Other influences included various teachers, including an elementary
school music teacher who used to arrive for lessons on a motorcycle,
wearing black leather pants and a sexy red blouse. Miller also served
as an understudy with a luthier in the area, but he says the majority
of his education has involved “trial and error and experimentation.”
“I’ve done studies with other luthiers, but I’m never going to stop
learning my craft,” he says. “There are so many different brands and
styles of guitars, and sometimes it takes longer to build a jig to
hold the guitar than it does to repair it.
“It’s never slowed down for me,” he adds. “I get to create art so that
other people can create their art. How awesome is that? To take these
raw materials and turn them into something that will become an
heirloom.”
Miller has built both acoustic and electric guitars, but says he loves
the latter best. “I like building electric guitars because there’s a
mysticism of going from wood, steel and wire to the feeling you get
when you tie that to some huge stack (of amps). It’s literally
electrifying.”

GENERAL LEE
An unexpected jackpot for Miller has been his creation of a General
Lee guitar, which is an homage to the Dukes of Hazzard TV show which
aired from 1979-1985.
“My nephew came to me seven or eight years ago and asked me to paint
his guitar orange, like the color of the General Lee in The Dukes of
Hazzard,” Miller recalls.
The General Lee was a 1969 Dodge Charger with a Confederate flag
painted on the roof and the number “01” on each door. Miller has
added these features to his line of guitars, prompting a jaw-dropping
“no way!” response from fans of the show.
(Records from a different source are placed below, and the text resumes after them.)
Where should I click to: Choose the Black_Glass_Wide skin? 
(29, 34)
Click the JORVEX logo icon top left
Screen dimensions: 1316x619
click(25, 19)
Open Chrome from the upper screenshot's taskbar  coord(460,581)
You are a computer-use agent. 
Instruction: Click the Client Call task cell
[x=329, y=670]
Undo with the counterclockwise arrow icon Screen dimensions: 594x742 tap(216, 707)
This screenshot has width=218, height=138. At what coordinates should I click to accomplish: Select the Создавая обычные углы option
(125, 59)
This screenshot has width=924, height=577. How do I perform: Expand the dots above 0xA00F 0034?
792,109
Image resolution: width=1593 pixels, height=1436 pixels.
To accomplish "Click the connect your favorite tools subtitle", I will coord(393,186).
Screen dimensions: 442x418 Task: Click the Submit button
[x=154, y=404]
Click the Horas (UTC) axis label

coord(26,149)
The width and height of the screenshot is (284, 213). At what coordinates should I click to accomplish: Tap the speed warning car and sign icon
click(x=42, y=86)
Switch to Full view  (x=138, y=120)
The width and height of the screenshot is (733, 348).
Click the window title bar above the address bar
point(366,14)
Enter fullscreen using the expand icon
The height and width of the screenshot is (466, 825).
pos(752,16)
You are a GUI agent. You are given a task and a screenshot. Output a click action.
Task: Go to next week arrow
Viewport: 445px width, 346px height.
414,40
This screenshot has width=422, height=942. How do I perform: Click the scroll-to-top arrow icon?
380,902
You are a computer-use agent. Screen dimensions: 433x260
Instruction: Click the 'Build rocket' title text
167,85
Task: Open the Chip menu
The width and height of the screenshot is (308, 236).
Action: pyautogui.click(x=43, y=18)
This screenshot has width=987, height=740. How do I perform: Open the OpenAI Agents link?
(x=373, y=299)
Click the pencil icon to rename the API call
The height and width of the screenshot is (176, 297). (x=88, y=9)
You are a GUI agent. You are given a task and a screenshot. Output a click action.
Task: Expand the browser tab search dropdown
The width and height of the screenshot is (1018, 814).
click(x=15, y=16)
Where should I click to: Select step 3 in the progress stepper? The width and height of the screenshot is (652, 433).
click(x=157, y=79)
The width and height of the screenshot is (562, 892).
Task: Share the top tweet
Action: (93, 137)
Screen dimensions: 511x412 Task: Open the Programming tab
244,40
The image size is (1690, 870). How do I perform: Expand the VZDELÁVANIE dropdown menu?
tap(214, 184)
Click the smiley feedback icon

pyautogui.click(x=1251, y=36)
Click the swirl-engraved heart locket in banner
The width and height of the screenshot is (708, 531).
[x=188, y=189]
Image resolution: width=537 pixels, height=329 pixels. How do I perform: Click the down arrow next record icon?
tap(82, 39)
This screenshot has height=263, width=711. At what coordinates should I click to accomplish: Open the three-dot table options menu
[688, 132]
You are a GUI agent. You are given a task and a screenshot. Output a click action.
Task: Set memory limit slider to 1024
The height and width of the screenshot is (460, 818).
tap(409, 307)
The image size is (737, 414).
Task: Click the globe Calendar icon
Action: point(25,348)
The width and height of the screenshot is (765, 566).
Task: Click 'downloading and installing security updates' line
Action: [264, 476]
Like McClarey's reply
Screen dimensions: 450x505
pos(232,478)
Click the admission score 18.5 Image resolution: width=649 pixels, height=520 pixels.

He put the original guitar on his MySpace page and was surprised to
get a friend request from Catherine Bach, the actress who played Daisy
Duke on the show. That contact put him in touch with Ben Jones, who
played a mechanic and tow truck driver named Crazy Cooter.
Jones went on to become a congressman in Georgia and a successful
businessman. Today, he owns two Cooter’s Place stores in Gatlinburg
and Nashville, TN, which sell Dukes of Hazzard paraphernalia,
including Miller’s line of General Lee guitars.
“He said he wanted to carry my line, so now I build them in batches of
a dozen,” he says, adding that he’s made 30-35 of the guitars so far,
based around a modified Strat design and retailing for $250-$1,000.

WORD OF MOUTH
Miller performed as a guitarist in local bands years ago, and has
served as a guitar tech for performers including Kenny Olson, but says
his heart has always been on the luthier side of the business. “When
my friends heard that I was working on guitars, I started getting work
right away,” he recalls.
He’s been a professional luthier for 10 years now, capable of
everything from building an acoustic guitar from scratch in 40 hours,
to analyzing and installing the best electronic mix for your electric
axe.
“I know a lot of musicians in Northern Michigan, including all of the
top performers, and most of my business comes from word of mouth.”